WiseRatFlames
An unexpected masterpiece
Merolliv
I really wanted to like this movie. I feel terribly cynical trashing it, and that's why I'm giving it a middling 5. Actually, I'm giving it a 5 because there were some superb performances.
Lidia Draper
Great example of an old-fashioned, pure-at-heart escapist event movie that doesn't pretend to be anything that it's not and has boat loads of fun being its own ludicrous self.
Payno
I think this is a new genre that they're all sort of working their way through it and haven't got all the kinks worked out yet but it's a genre that works for me.
roger-hepburn
this film is essentially a lark about by some guys from new Zealand and really that is all it is, I don't think when they made the movie the filmmakers were thinking that this was going to be a world wide blockbuster or an intellectual indie thought provoker they simply made a movie that they thought would be fun and hoped that others would as well. I watch movies that are better than this on paper every day- if you break films down to their component parts - but sometimes, just sometimes you enjoy a movie for the sheer fun it gave you. This movie doesn't have a 10 out of 10 script. this movie doesn't have a 10 out of 10 score. this movie doesn't have a 10 out of 10 cast. this movie doesn't have a 10 out of 10 director. this movie doesn't have a 10 out of 10 cinematographer. BUT.... This movie does give 10 out of 10 enjoyment!!There are some great pieces of dialogue and some good set pieces, yes some of the acting is wooden and some of the action-fighting sequences are a bit crappy but they are still 10 out of 10 enjoyable.Listening to some of the critics on this site and you would never watch anything.DO YOUR SELF A FAVOUR SIT DOWN WATCH THIS WITH YOUR FAVOURITE POISON AND ENJOY!!No it isn't Shakespeare or Polanski or Hitchcock or even Michael Mann it just fun.
ragabonds
Don't let the fact that this film is low budget put you off. I know it's annoying to watch low budget films with it's shaky camera action (which you don't see that often in this film just a bit at the beginning with the bike), but the story line and the dialogue in this film makes up for the fact that it's low budget. The film moves at a fast pace and at no point was I bored. Now on the other hand if they had invested more in this film and shot it at a better location, I'd say this would be a pretty big hit. If this was picked up by a major Hollywood production house, I'd definitely give this film a 10/10. Thoroughly enjoyed the action and dialogue.
birck
It's not a bad job. The characters are convincing, even if some of the action isn't.
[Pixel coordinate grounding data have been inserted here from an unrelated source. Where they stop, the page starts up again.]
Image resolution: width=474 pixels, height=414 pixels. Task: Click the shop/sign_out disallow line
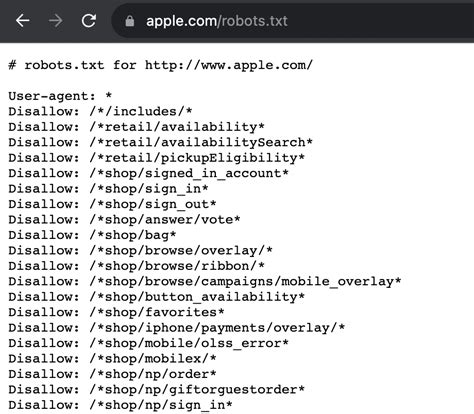[x=112, y=204]
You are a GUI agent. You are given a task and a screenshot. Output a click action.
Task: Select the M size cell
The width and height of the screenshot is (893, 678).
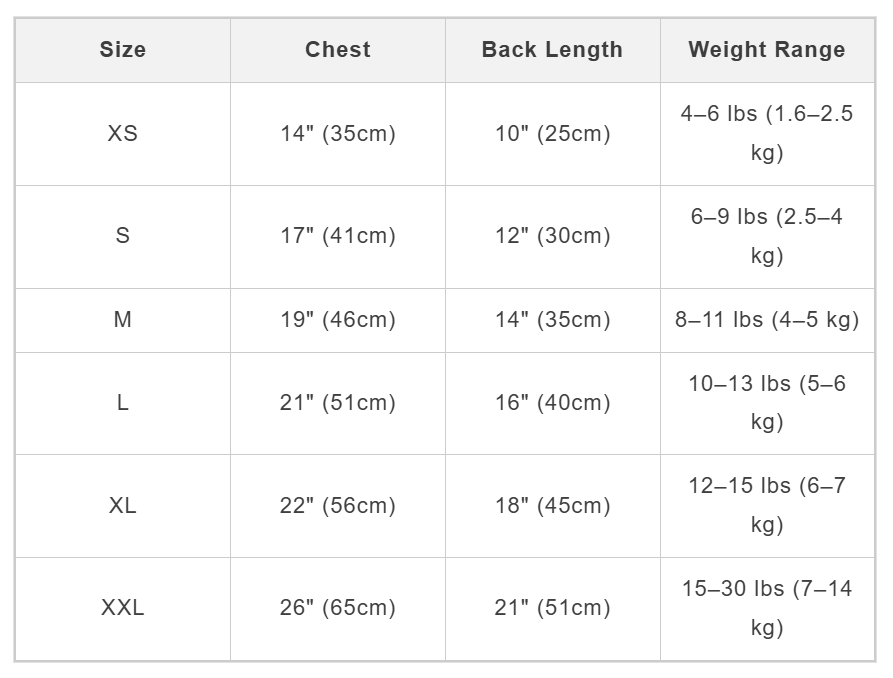coord(123,320)

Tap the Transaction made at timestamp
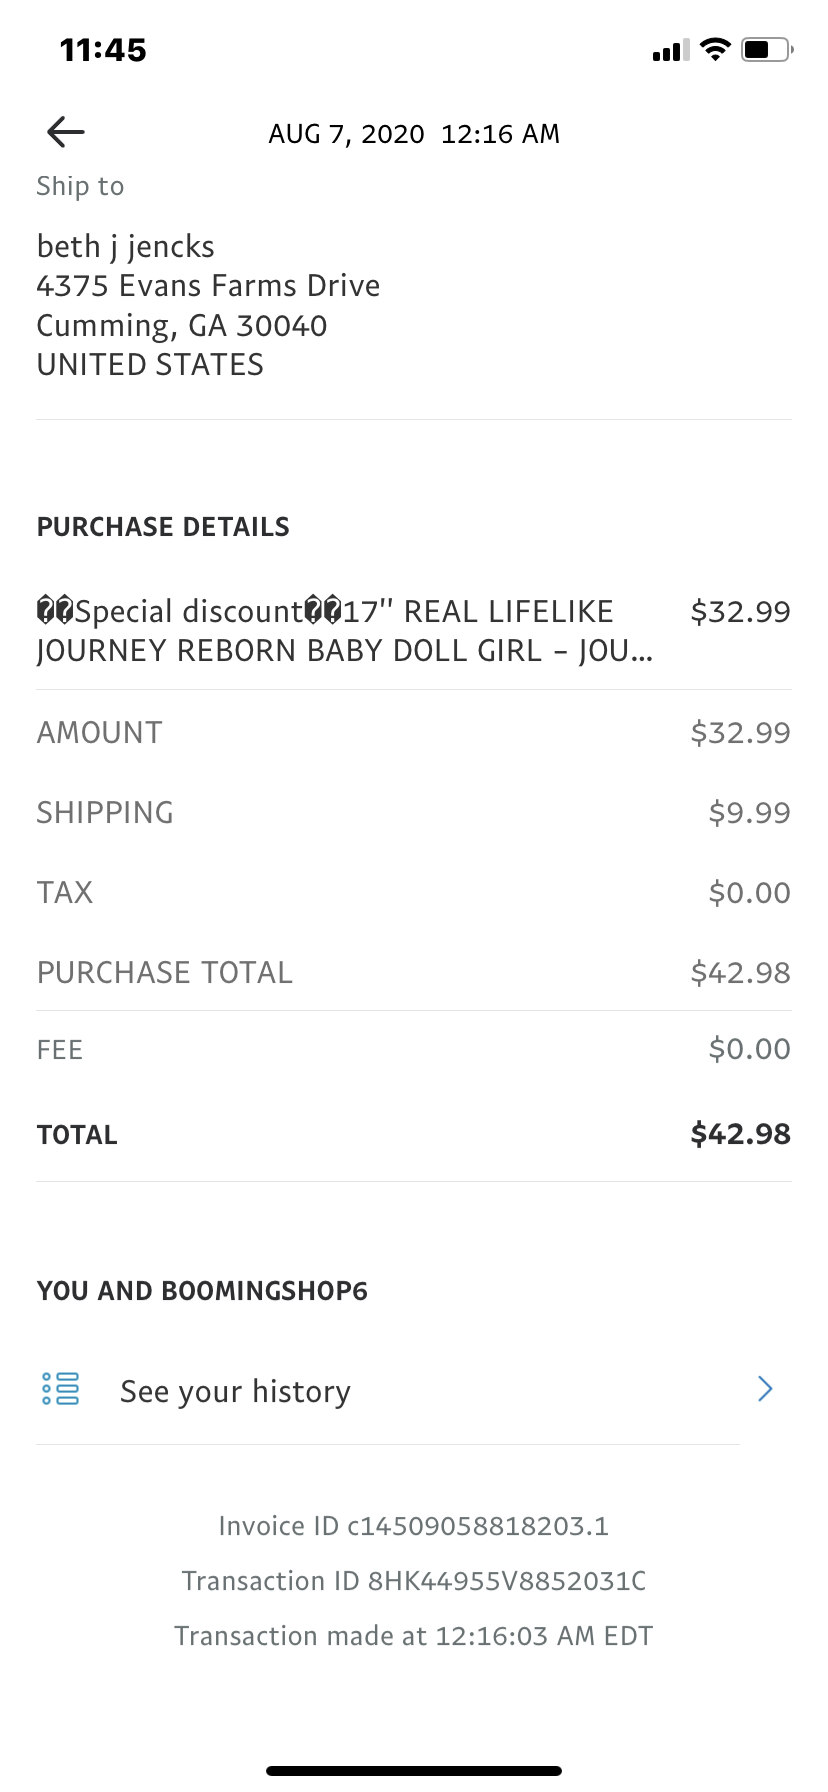pyautogui.click(x=413, y=1636)
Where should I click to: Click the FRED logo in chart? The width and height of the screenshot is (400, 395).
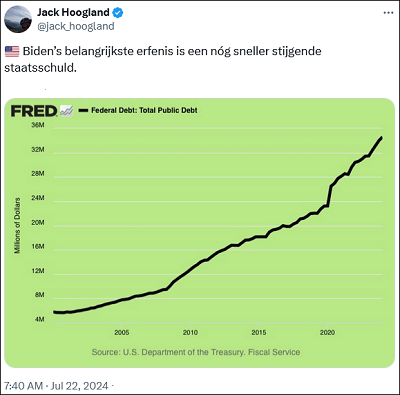pos(34,111)
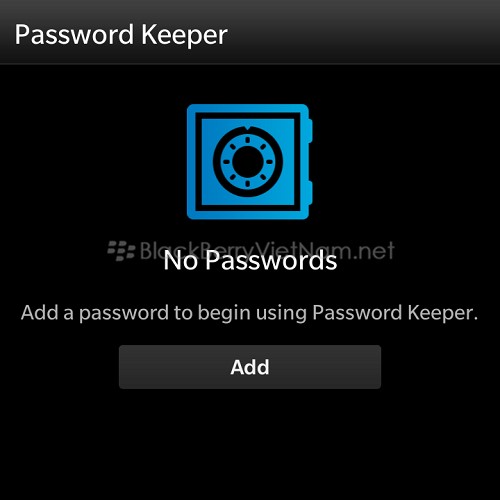
Task: Click the word Password in the title bar
Action: [74, 35]
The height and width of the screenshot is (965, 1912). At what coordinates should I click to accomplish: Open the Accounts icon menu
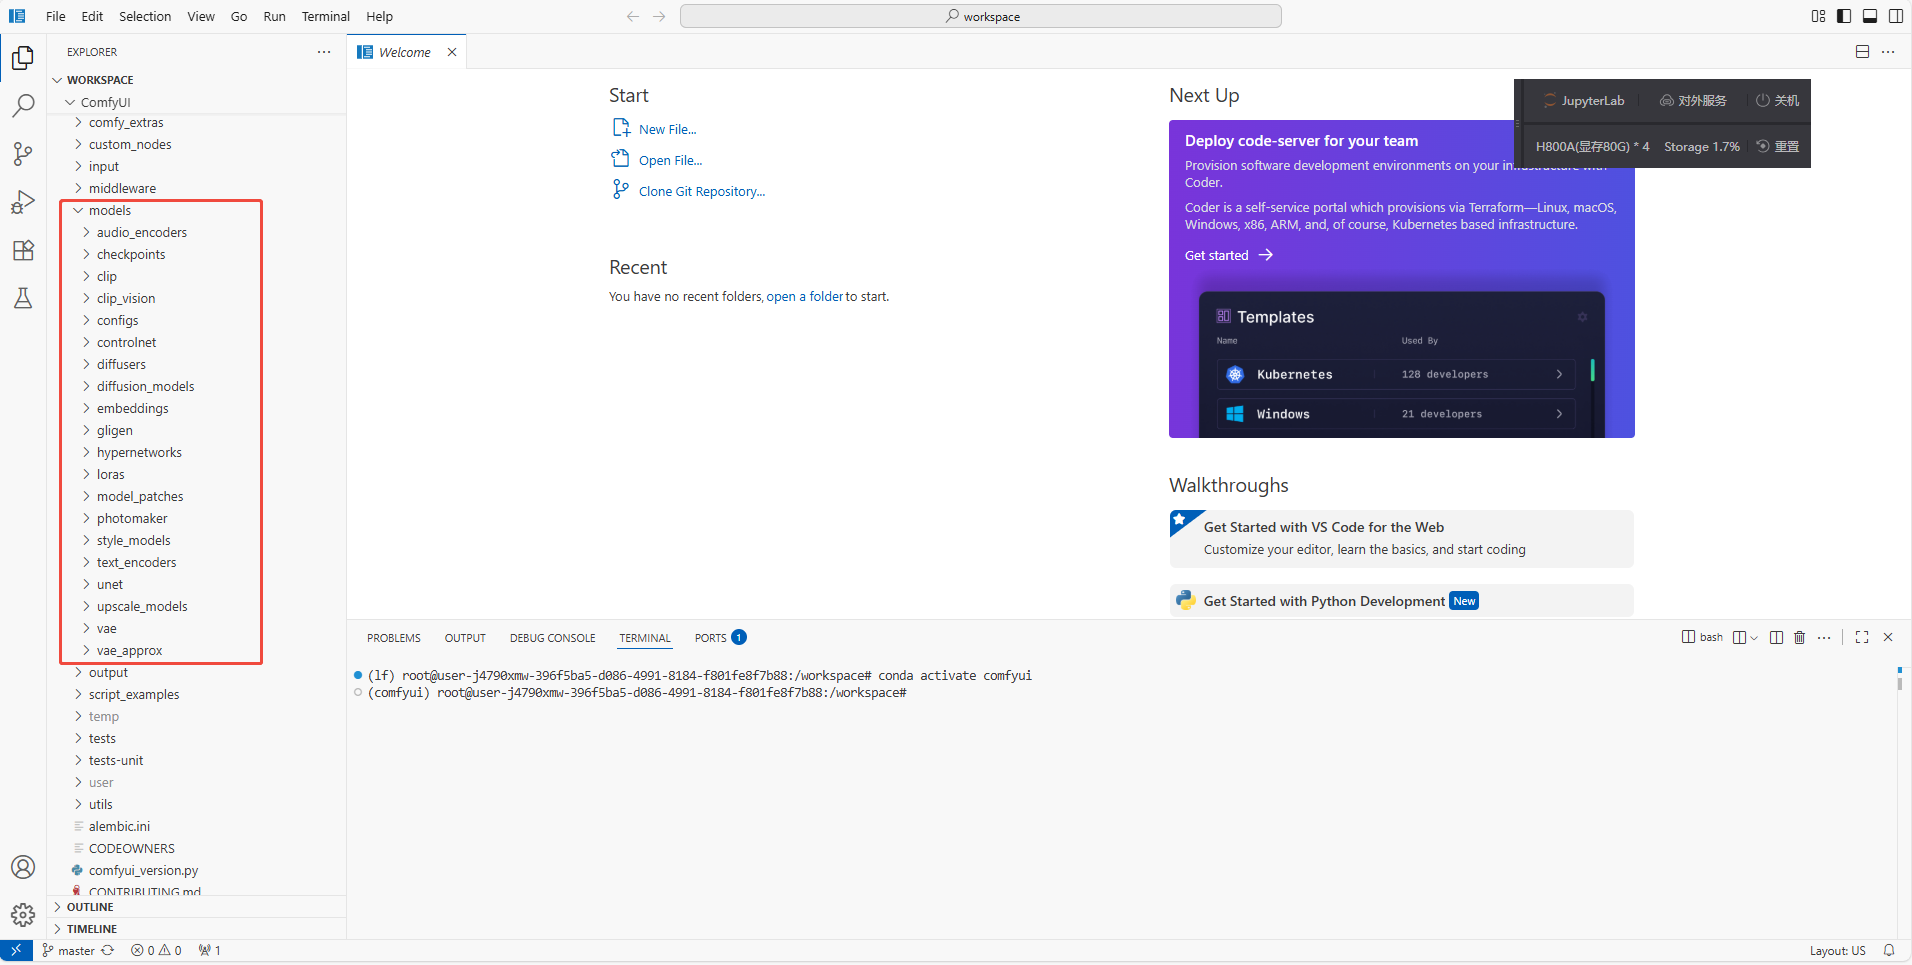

If you can accept stylized, unconvincing violence (no blood anywhere), which I don't mind, the story has some new twists. The first two thirds seem a bit aimless, like Mean Streets down under, just a tale of four thugs who seem to have an appointment to keep in the afternoon, and manage to keep it, in spite of the befuddled police they have to deal with in New Zealand. It's funny; it could have been funnier, but for something I never heard of before a street vendor offered it to me, it ain't bad. The acting is generally acceptable; the camera-work is utilitarian. Technically, it succeeds in some ways, e.g., the steadicam work, but fails in others, e.g., under- and over-exposure, or their digital equivalents. The dialogue is in Kiwi, i.e., "english", but it would benefit from subtitles, also in English, as in The Harder They Come. It's worth noting that the vaunted technical achievement (long, uncut shots) was barely noticeable-which means that it did what it was supposed to do without drawing attention to itself.
peepingtomcat
Alas, Francis Ford Coppola was wrong. The digital camera revolution has not resulted in an explosion of talent gracing our screens. All it has delivered is the never ending glut of amateur material, posturing as cinema, that clog the shelves of video stores worldwide. YOU MOVE YOU DIE is a continuation of this never ending cycle of sub-mediocre, ego- driven and wholly wretched home-movies.Suffering through YOU MOVE YOU DIE is like watching a gang of young schoolboys, inspired by a movie they just saw, playing Goodies and Baddies as they chase each other around the drab back streets of their boring small town. They play-fight and play-act, and do all things their parents would frown upon (like swearing and smoking). The jolly romp is all made up on the spur of the moment and after an hour or so, they're so darn tuckered out from all the tussling and screaming and pointlessness of it all, so they simply...stop. Now imagine a group of age-retarded adult men in their thirties, doing the above. Yet sadder still, is their friend with a video-camera who's followed them around as they playact like little kids- bored during the summer holidays. Then afterwards, they all wearily (but satisfied and with much backslapping) go back home to endlessly watch themselves replayed on telly, over fizzy drinks and chips as they collectively fantasize about hanging out with Tarantino.That pretty much sums up wrist-slitting banality that is YOU MOVE YOU DIE.